O Globo, O País, p. 15
Autor: GOMES, Ciro
09 de Out de 2005

'A idéia de levar água é ponto a nosso favor'
O Novo Velho Chico: Ministro diz que não levaria projeto adiante se fosse inviável, insustentável e antiecológico

Para Ciro, obra de transposição das águas do São Francisco enfrenta a batalha do jogo político e da desinformação

A paixão do ministro da Integração Nacional, Ciro Gomes, pelo projeto do Rio São Francisco está na contundência com que defende a obra, dois canais de mais de 700 quilômetros, ao custo de R$ 4,5 bilhões, que, segundo previsões, em dois anos levarão água ao semi-árido nordestino. O projeto estava em seu programa de governo nas duas vezes em que disputou a Presidência. Ele ressalva:

No do Lula, não.
Consciente das dificuldades de implementar o projeto, Ciro diz que a desinformação e o jogo político são seus inimigos. Confessa desencanto com a política brasileira pós-crise. Pensa em aposentadoria, mas admite nova candidatura: para vereador do Rio em 2008.
Diana Fernandes e Lydia Medeiros

O Globo: O governo perdeu a batalha da comunicação sobre o projeto do São Francisco?

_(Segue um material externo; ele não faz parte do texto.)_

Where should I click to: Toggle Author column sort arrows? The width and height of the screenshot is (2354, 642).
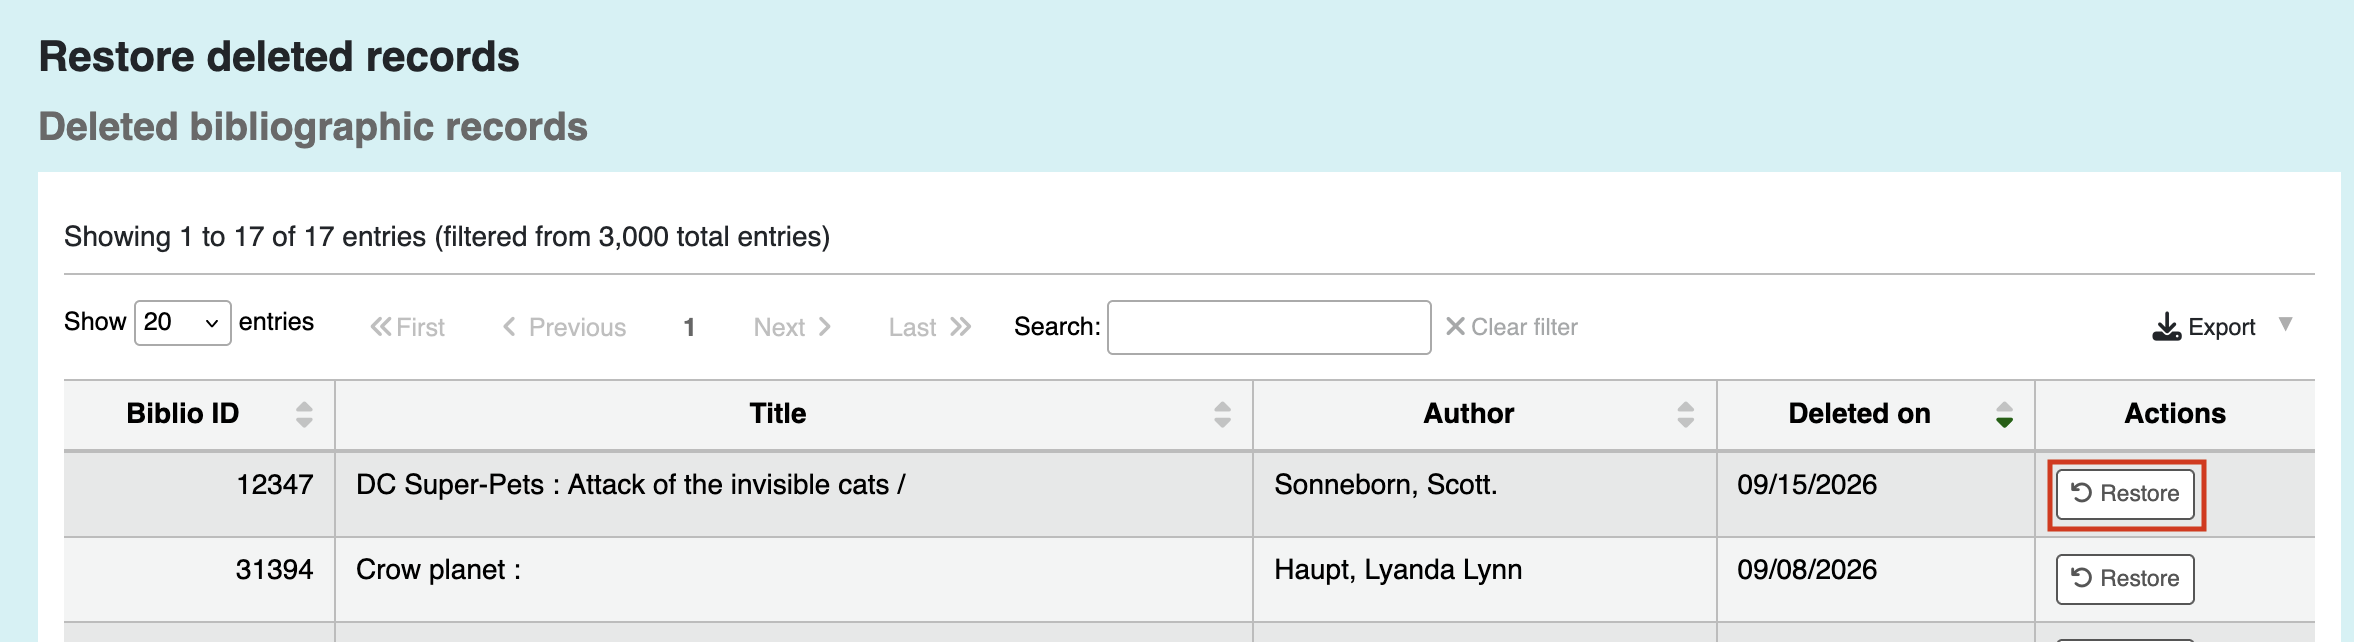click(x=1685, y=414)
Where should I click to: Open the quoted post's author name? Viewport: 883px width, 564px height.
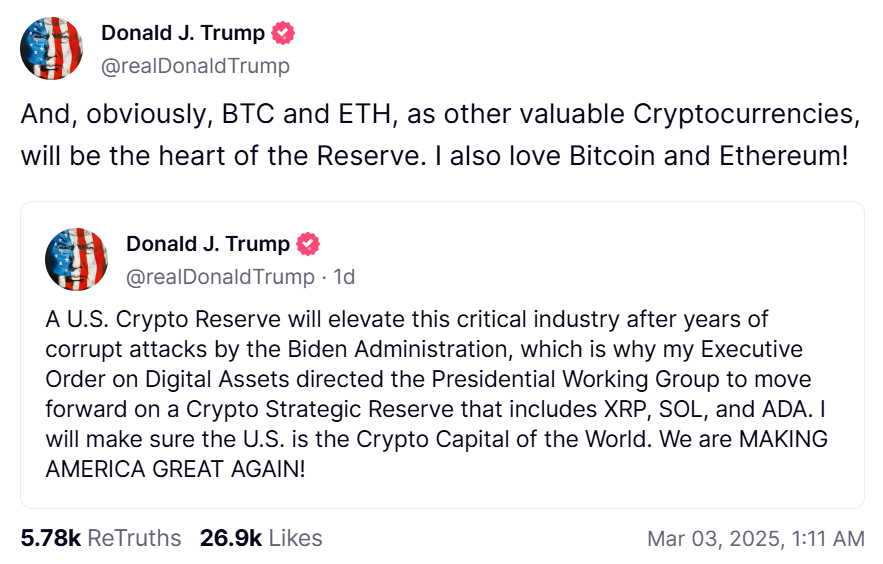[208, 244]
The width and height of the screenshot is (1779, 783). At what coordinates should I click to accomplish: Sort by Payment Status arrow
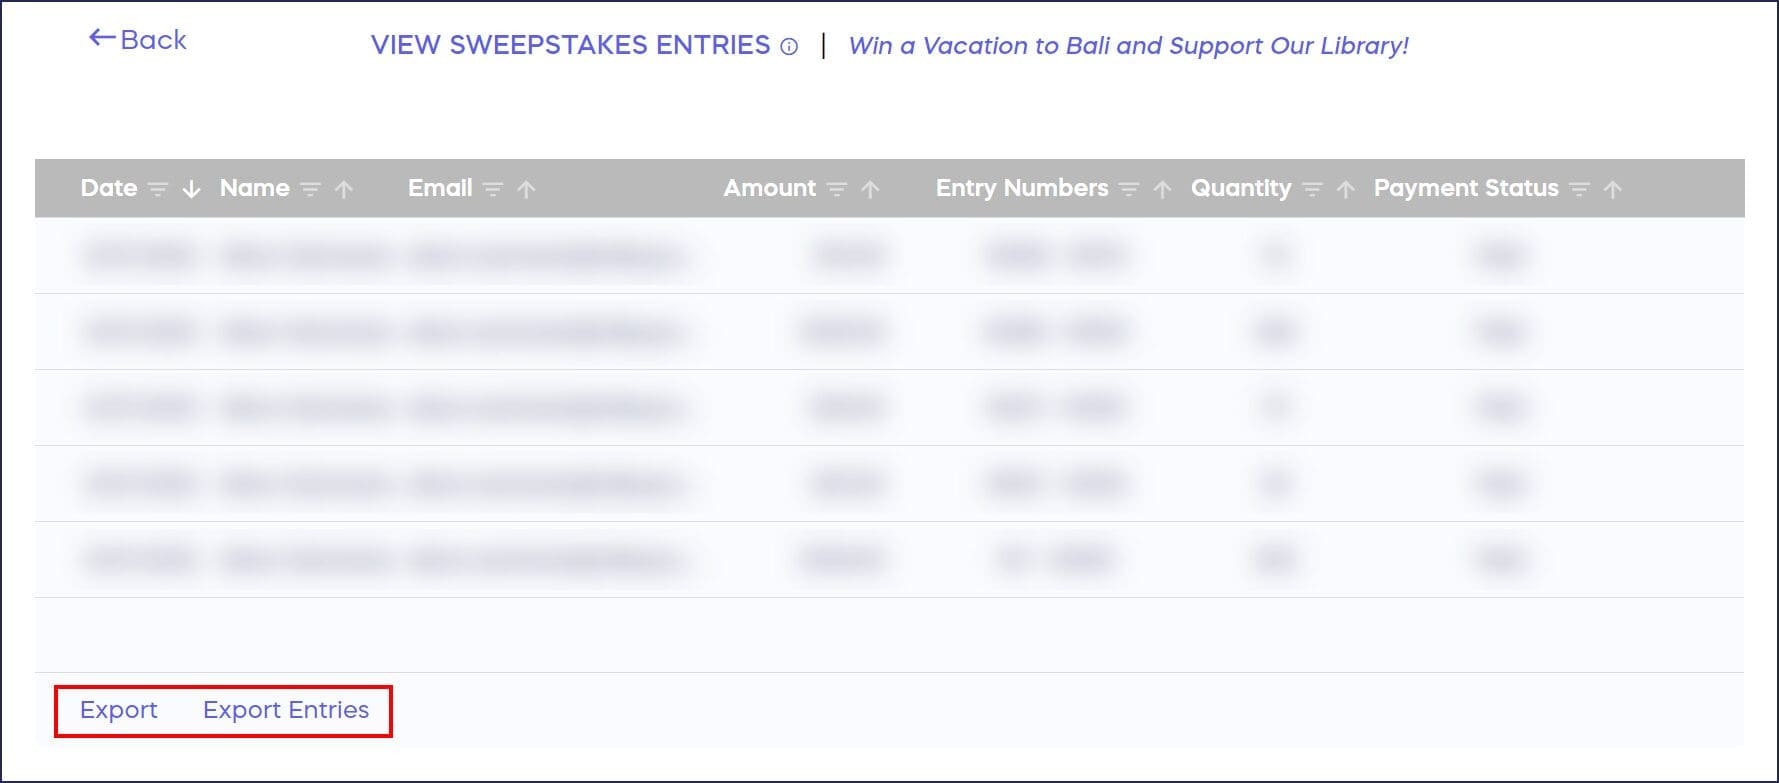point(1613,189)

Ciro Gomes: Não. O problema é que o antagonismo toma um relevante calor e a maioria, de opinião favorável, tende a ser pouco barulhenta. Temos pesquisas: 62% da opinião pública brasileira apóiam o projeto. A observação empírica de que falta água no Nordeste está na cabeça de qualquer brasileiro, assim como está no imaginário que não podemos continuar resolvendo isso com paliativos. A idéia de levar água de onde tem para onde falta é um ponto forte a nosso favor. Quem quiser provar o oposto vai ter dificuldades.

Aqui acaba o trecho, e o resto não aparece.